Great information in the first thread, and now, after sharing with DH, he asked a new question: So when does the FAT he's been saving up for years and years until he started biking start burning?????
Karen in Boise
Great information in the first thread, and now, after sharing with DH, he asked a new question: So when does the FAT he's been saving up for years and years until he started biking start burning?????
Karen in Boise
When he lights a fire under his butt & starts riding...?

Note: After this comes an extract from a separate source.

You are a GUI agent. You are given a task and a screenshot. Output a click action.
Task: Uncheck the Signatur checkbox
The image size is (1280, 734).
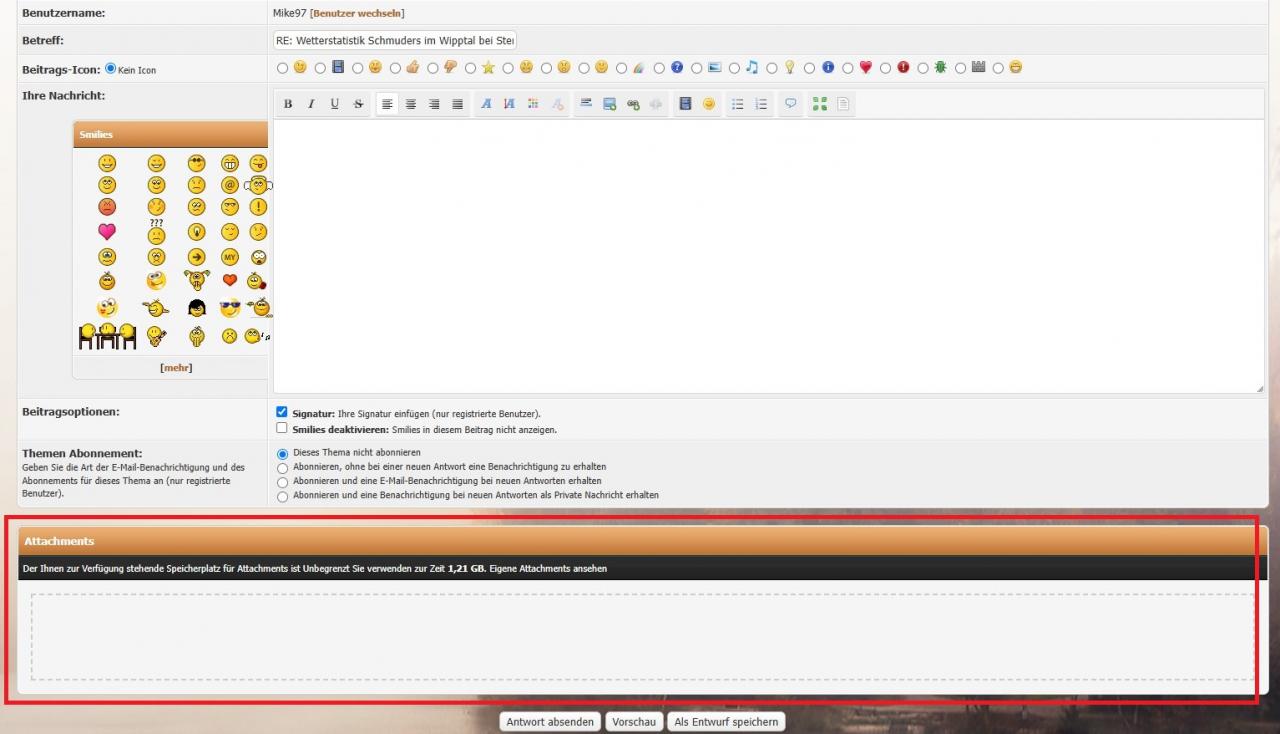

To train a dog, you must be more interesting than dirt.
Trek Project One
Trek FX 7.4 Hybrid
Actually, if I remember my physiology of exercise class correctly - during the first 20 minutes of exercise (aerobic), carbohydrates are the primary energy source. Fat is broken down and becomes the primary source after 20 minutes. The longer you exercise past 20 minutes, themore fat you burn. And on that happy little note I'm off for a 2 hour ride![]()
If you exercise at a higher rate, e.g., doing intervals, you will burn more calories and that will burn more fat.

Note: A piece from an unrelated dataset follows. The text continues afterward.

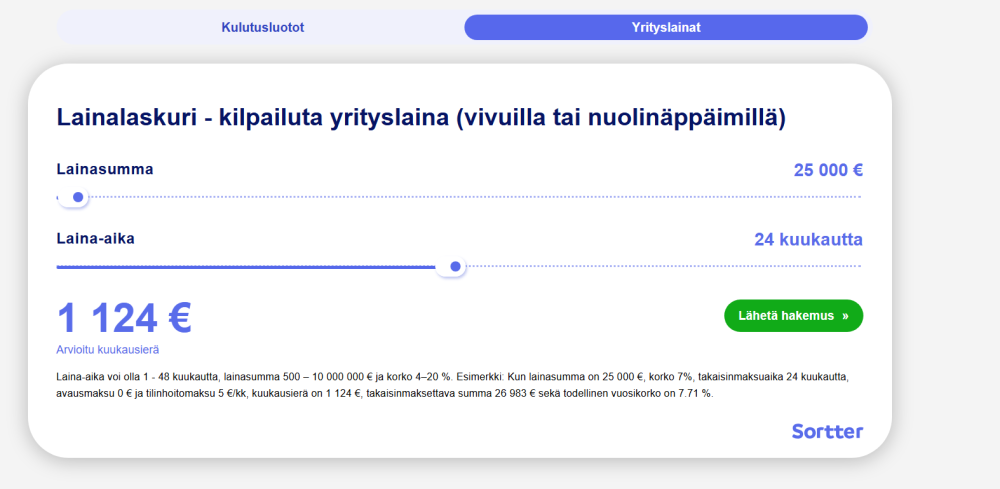Click the 1 124 € monthly payment figure
Viewport: 1000px width, 489px height.
point(124,318)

To train a dog, you must be more interesting than dirt.
Trek Project One
Trek FX 7.4 Hybrid
I don't remember all the details - or maybe I never knew them - but anyway...
To use fat as a primary source of fuel, I think you have to be going at a rather low pace. Everything I've read suggests that the body much, much prefers carbs as its chosen fuel. Once you bonk....
Either that or the light a fire under your backside theory may apply![]()
So many myths surrounding fat burning, ladies.
Remember, you have dietary fat (ie the fat you eat) and adipose (the fat you store around your middle). We do not use adipose for fuel during exercise.
We are always buring a combination of carb, fat, and protein. While fat is burned in a higher ratio during lower-intensity exercise, you're also burning fewer calories for the duration, so the logic that there is a "fat burning zone" or that you'll melt away your middle by exercising at a lower intensity is a myth. Our bodies are very inefficient using fat or protein as fuel. Carbohydrate/glycogen is the preferred fuel source (and our bodies are very good at utilizing it).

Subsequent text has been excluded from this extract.